Après avoir abandonné ses études, Ren Hang commence sa carrière dans son appartement de Sanlitun, le quartier branché à l'est de Pékin. Depuis sa chambre, ou dans les rues de la capitale chinoise, il immortalise ses amis qui sont aussi les premiers à l'aider dans ses shootings. San Niu est l'une d'elle. La jeune femme décrit un artiste épanoui : «Le bonheur est une notion très importante qu'il recherchait à travers ses modèles. S'ils ne prenaient pas de plaisir, il arrêtait la séance.» Les mêmes demandes étaient exigées concernant les candidats qui déposaient ensuite leur CV sur les réseaux sociaux pour devenir modèles. Ils devenaient souvent amis de l'artiste. A écouter San, très émue à l'approche du deuxième anniversaire de la disparition de Ren, la photographie était une échappatoire à la dépression dont souffrait l'artiste : «La photographie n'avait pas de grande signification pour lui, mais il y était très attaché. Il était très heureux quand il prenait des photos dans sa chambre, c'était une façon pour lui de s'exprimer et de trouver la paix.»

Il est décrit par sa bande d'amis comme un garçon chaleureux, ayant le goût des bonnes choses : «Il aimait la bonne bouffe et manger épicé, même si, venant du Dongbei [nord-est du pays, ndlr], il savait que son corps ne le supporterait pas.» «A l'époque, on vivait tous assez près les uns des autres. On mangeait ensemble, on sortait, on avait quelques amis DJ qui organisaient souvent des soirées. Il n'était pas le plus fêtard, mais il aimait bien sortir», avance Bryce, son graphiste.

«Emouvant aux larmes»

DONNÉES ENREGISTRÉES:
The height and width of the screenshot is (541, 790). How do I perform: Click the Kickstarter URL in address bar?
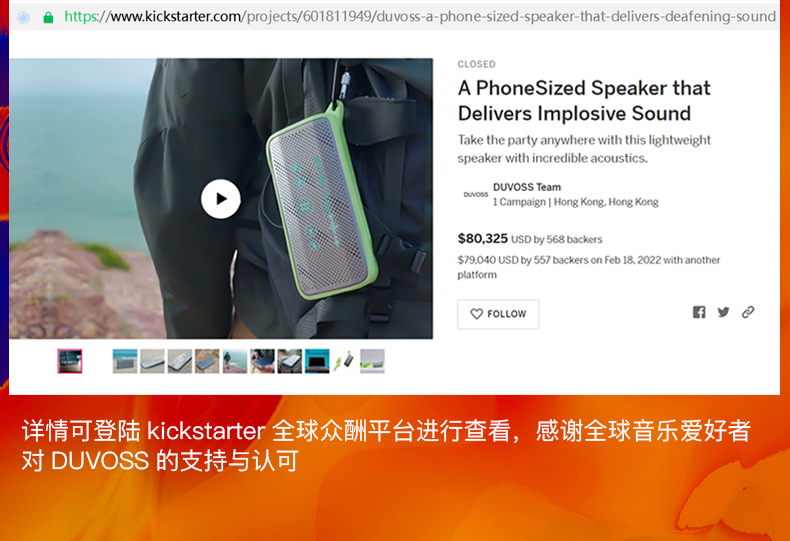point(420,17)
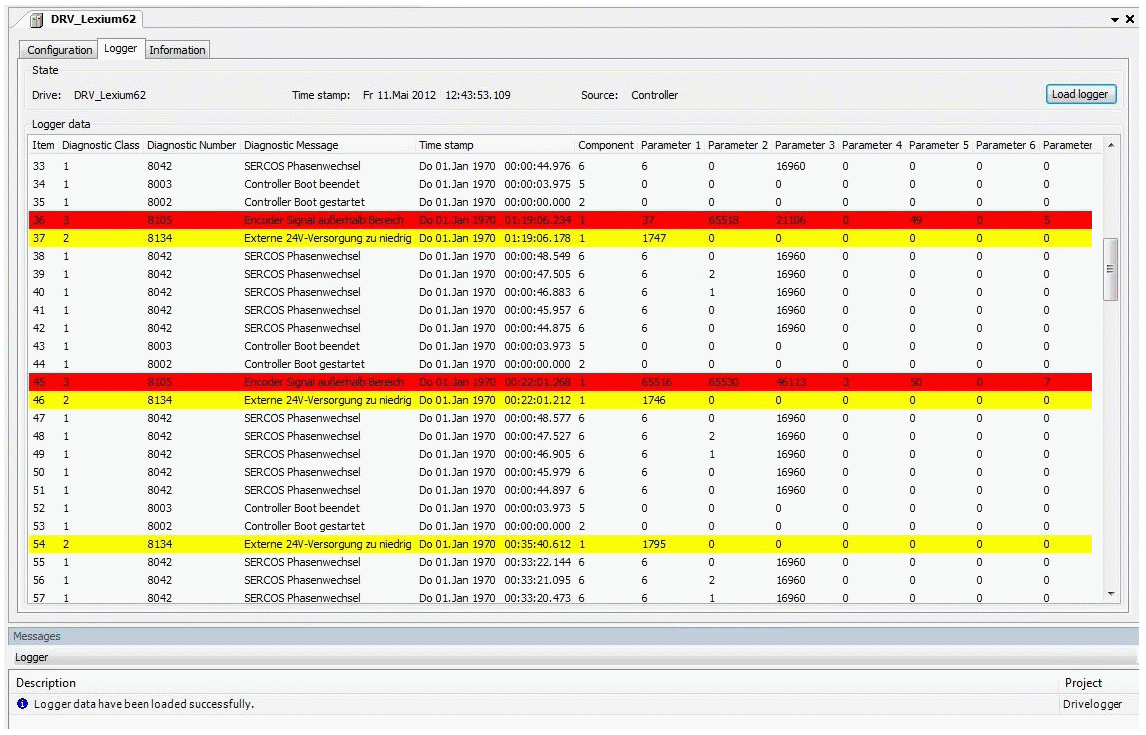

TÂCHES À RÉALISER:
(1) D'après le texte sur Ren Hang, dans quel quartier de Pékin se trouvait l'appartement où il a commencé sa carrière ?
(2) Indiquer si chacune des affirmations suivantes concorde avec le texte sur Ren Hang, en répondant par oui ou non et en citant les mots décisifs du texte : (a) Ren Hang arrêtait la séance quand ses modèles ne prenaient pas de plaisir. (b) Ren Hang était le plus fêtard de sa bande d'amis. (c) Ren Hang était originaire du Dongbei.
(3) Poursuivre le texte sur Ren Hang à partir de l'intertitre « Emouvant aux larmes ».

RÉSULTATS FINAUX:
(1) À Sanlitun, le quartier branché à l'est de Pékin.

(2)
(a) Oui : « S'ils ne prenaient pas de plaisir, il arrêtait la séance. »
(b) Non : « Il n'était pas le plus fêtard, mais il aimait bien sortir »
(c) Oui : « venant du Dongbei »

(3)
Hors de Chine, on s'arrache le prodige. Ses mises en scènes touchées par la grâce, son flash qui électrise les couleurs et sublime les corps dénudés, son esthétique insolente, érotique et humoristique séduit le milieu de la mode et les jeunes galeries. Courtisé par les magazines, les éditeurs, les agents, les galeries, les musées, invitations et publications se multiplient. Capricious, Vice, Purple Fashion, Dune Magazine, Antidote, Néon, lui commandent des séries photos. Carine Dolek, qui s'est occupée de la communication de sa première exposition en France, a assisté à une prise de vue pour Vice : «Les gens étaient heureux de poser en faisant le cochon pendu aux arbres. Il était émouvant aux larmes. Mais c'était compliqué pour lui. Il parlait mal anglais.» Véronique Rautenberg, à l'époque directrice photo du magazine Obsession, le supplément lifestyle du Nouvel Obs, se souvient : «Tout le monde le sollicitait. J'avais convaincu notre styliste qu'il fallait travailler avec lui. Lui voulait shooter avec des animaux. On a trouvé des poules, une chèvre au parc de Saint-Cloud. Et, surtout, une mannequin asiatique, cela le rassurait. Il n'en avait rien à faire de la technique. Mais tout semblait aller très vite, il était un peu déboussolé, ne savait pas vraiment à quel saint se vouer.» Paris, Athènes, Tokyo, Los Angeles, Stockholm, Vienne, Amsterdam le sollicitent. En France, ses passages en galerie, pourtant couronnés de succès - les tirages partent comme des petits pains - ne lui laissent pas toujours un bon souvenir. Il prend ses distances avec la Nue Galerie, à Pantin, qui le fait venir pour la première fois à Paris. «Il est devenu trop gros et Pantin trop petit», remarque Jean-Marc Sanchez, directeur du lieu, qui a vendu 50 tirages en 2014 et continue d'en vendre aujourd'hui sur Internet.

Sans titre.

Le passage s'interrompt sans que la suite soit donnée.